Vivir aquí me ha dado la oportunidad de graduarme de la Universidad Internacional de Florida en Administración de Empresas, y luego tuve la oportunidad de cambiar de carrera. Aquí, mi afiliación política no determina los trabajos o ascensos que obtendré. Mi opinión del presidente Obama no determina mi futuro. Mis hijos nunca serán juzgados por mis decisiones y podrán decidir su propio futuro.
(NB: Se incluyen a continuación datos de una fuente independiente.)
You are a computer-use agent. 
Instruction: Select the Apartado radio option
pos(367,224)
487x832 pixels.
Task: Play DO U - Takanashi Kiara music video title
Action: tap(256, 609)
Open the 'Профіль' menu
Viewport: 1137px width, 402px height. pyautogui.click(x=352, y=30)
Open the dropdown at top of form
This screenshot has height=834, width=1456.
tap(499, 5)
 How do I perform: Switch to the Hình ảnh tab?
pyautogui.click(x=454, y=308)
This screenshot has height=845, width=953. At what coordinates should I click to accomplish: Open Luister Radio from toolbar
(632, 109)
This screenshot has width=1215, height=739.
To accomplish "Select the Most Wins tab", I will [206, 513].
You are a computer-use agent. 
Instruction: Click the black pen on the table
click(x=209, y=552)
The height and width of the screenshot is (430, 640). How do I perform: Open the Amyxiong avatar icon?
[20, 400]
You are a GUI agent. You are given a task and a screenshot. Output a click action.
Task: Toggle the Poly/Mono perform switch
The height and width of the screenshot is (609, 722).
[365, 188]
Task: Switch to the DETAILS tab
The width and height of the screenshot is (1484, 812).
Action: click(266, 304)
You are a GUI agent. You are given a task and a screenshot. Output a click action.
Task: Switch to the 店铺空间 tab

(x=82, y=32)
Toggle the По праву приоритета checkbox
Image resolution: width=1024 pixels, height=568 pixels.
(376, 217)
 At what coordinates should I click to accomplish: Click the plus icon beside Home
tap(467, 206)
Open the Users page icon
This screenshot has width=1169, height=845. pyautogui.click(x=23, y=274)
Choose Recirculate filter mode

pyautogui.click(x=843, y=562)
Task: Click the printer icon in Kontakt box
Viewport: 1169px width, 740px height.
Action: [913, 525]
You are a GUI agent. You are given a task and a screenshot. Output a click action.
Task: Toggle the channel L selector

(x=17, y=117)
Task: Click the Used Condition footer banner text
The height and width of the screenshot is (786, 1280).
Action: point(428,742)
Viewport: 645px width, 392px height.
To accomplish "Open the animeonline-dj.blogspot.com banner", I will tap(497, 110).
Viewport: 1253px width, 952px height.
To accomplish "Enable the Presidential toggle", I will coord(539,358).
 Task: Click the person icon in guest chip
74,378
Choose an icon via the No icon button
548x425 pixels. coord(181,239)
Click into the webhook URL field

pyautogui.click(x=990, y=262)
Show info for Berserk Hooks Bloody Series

Hoy día, tengo una Maestría y enseño a jóvenes que son muy similares a mí. Este crisol llamado Miami nos expone a la colada y a las empanadas y a diferentes maneras de decir las cosas en creole, español y portugués. He conocido gente que ha venido desde Haití, Argentina y Iowa – todas en la misma ocasión. Mis estudiantes son el reflejo de esa diversidad y de esa misma esperanza de futuro. Tienen sus propias historias de inmigración y están aquí porque sus padres quieren un futuro para ellos que no pueden darles en sus países de origen. No hay otro lugar como Miami en el mundo. Los Estados Unidos son una luz de esperanza cuando tenemos que atravesar caminos tan oscuros. Yo les recuerdo eso a mis estudiantes todos los días cuando saludamos la bandera y le prometemos lealtad.